When I was 12 or 13, my parents sent me to live with an Aunt in what remained of District Six. My aunt’s house was on Albert Street, next to the back of Ellismere Street Mosque, the front of which was, well, on Ellismere Street. There was a passage between our house and the mosque, so we were pretty familiar with all of it…. Especially the athaan in the mornings. Thixo! At the northern end of District Six, in the direction of the docks, was an open field where houses once stood, and from where people were removed from. Across the open field were the Seven Steps and Hanover Street. Slightly to the left (westward, towards Signal Hill), was the old National Cinema (or was it The Star? I know we had a Star cinema when we lived in Fietas). Anyway, up Albert Street, (up the slope towards the mountain) was Constitution Street, there were houses that had not (yet) been demolished, and people who had not (yet) been removed under the Group Areas Act. Apartheid’s idea of separating racist, claiming the best property for whites and forcefully moving us, Malay and Coloured people (decades earlier indigenous Africans were removed from what is now known as the City Bowl) to the desolation of the Cape Flats. My aunt eventually ended up in Retreat….

Bulldozers loading what’s left of homes that were demolished to remove Malay and Coloured people from District Six, after it has been declared as a space for Whites only. Source of the photograph is (https://www.iol.co.za/news/opinion/go-tell-it-on-the-mountain-1980916)

Anyway, while I was living in District Six, I attended sports (mainly rugby and judo – I was hopeless at both, because I am a wimp), but also football, on the fields of a place which I think was called Silvertree Youth Club.

One day, I don’t recall the date – sometime between 1971 – 1973, two or three white men from England came to watch us play, and shared a few lessons. I had scored a goal from about 25 metres. One of the white men, came up to me and said: “We have a young Peter Lorimer with us, don’t we.” I’m sure he was being kind, because I was rubbish at football. Anyway, I will never forget that day, and the name Peter Lorimer has stayed with me.

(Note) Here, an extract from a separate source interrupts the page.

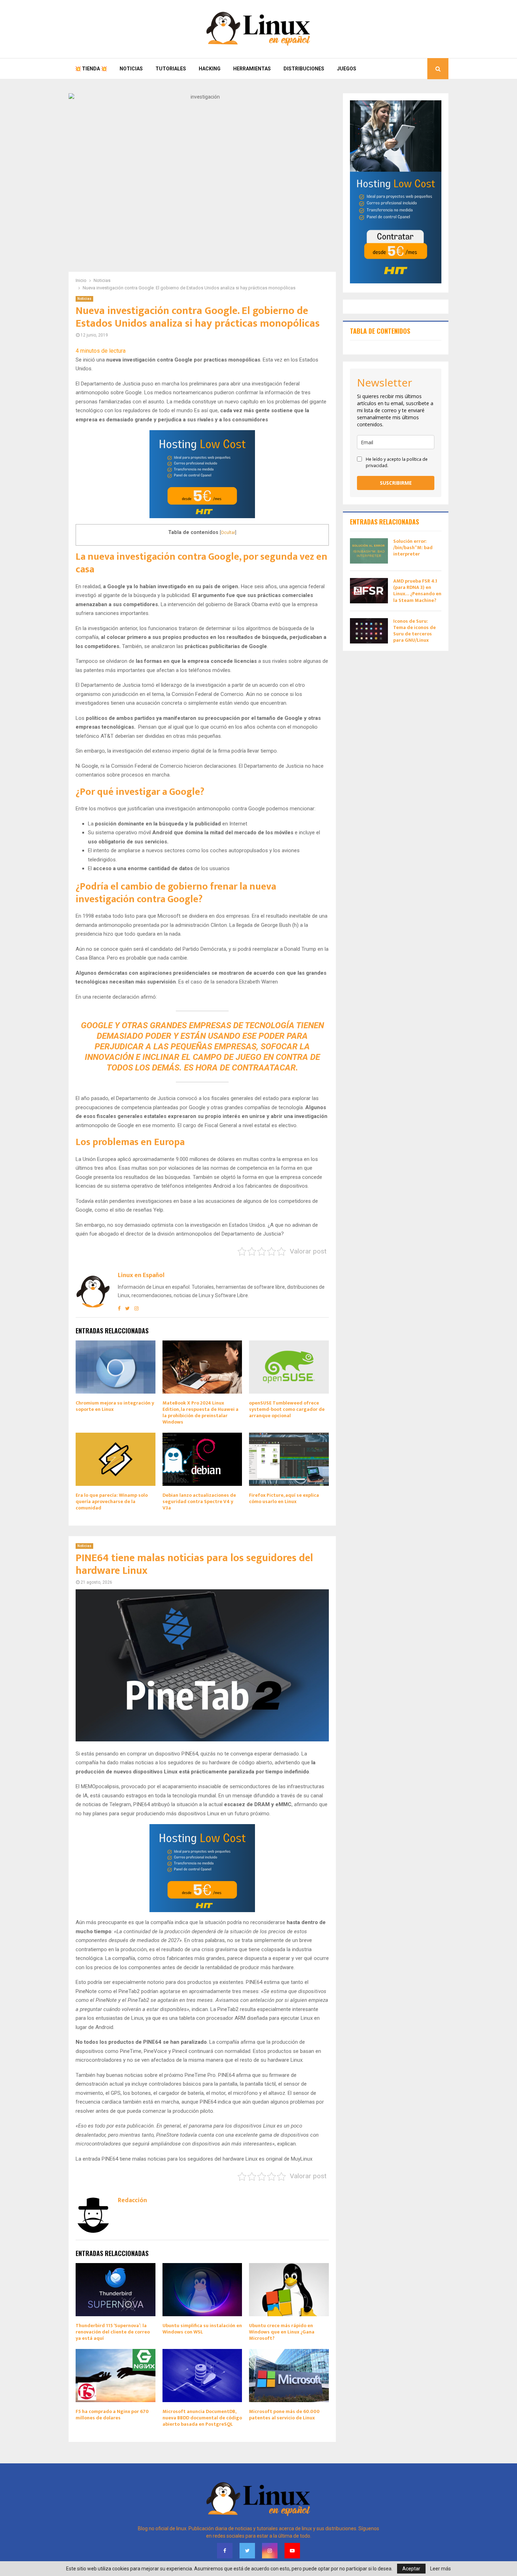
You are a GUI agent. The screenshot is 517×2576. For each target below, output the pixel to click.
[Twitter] (247, 2550)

Then, maybe 15 years later, I was among a group of white ice hockey players – because of most of them, I never took the game seriously in South Africa, and enjoyed playing in North America, Europe and Scandinavia. At that time I was, as far as I know, the only person of colour to seriously play the game in South Africa, but I never participated in any league games in any way. I was much more comfortable on the ice in Western Ontario, or in Sweden or the (then) Czechoslovakia…. For some reason, in Johannesburg Skyrink – where we, black people, could only skate on Monday nights – all the white men around me were either Manchester United, or Tottenham Hotspur fans.

One of them asked me which team I supported (I am withholding his name). I said I supported Orlando Pirates. His reply was predictably offensive: “Not the kaffir league. The English league.” We had to be pulled apart. I walked away, never went back to their practices – where I went for a workout – but remembered the name Peter Lorimer, and found out he played for Leeds. That was how I became a Leeds United “fan.” and hated all the racists who supported Manchester United, Tottenham Hotspur (and, at the time, Chelsea). I still can’t stand United, and only later, when I became a Gooner, did I become aware of the the Norf Lahndin rivalry.

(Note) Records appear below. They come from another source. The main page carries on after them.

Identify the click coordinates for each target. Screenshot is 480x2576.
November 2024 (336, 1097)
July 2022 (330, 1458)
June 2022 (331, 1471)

Anyway, I never followed English football in the 1980s, and barely knew the first thing about Leeds. I didn’t even know where in England it was. Although I did know about Yorkshire, but only because I studied aspects of the Industrial Revolution. Also, like most late comers who believe football started with the creation of the Premier League, I chose a team. I was living in Golders Green, and spent much of my time between the London School of Economics, Islington, Ladbroke Grove, Tottenham, Brixton and Brick Lane. Almost everyone I knew at the time supported Arsenal. But I joined because (at the time) Highbury, Arsenal’s old home, had the most fans from black and Asian communities, it had access for wheelchairs, and sold family season tickets, and I thought that was cool.

So that’s the story of how I became a Gooner (by choice) with a soft spot for Leeds, because of the racist bastards I knew in the 1980s, and being compared to Peter Lorimer when I was 13.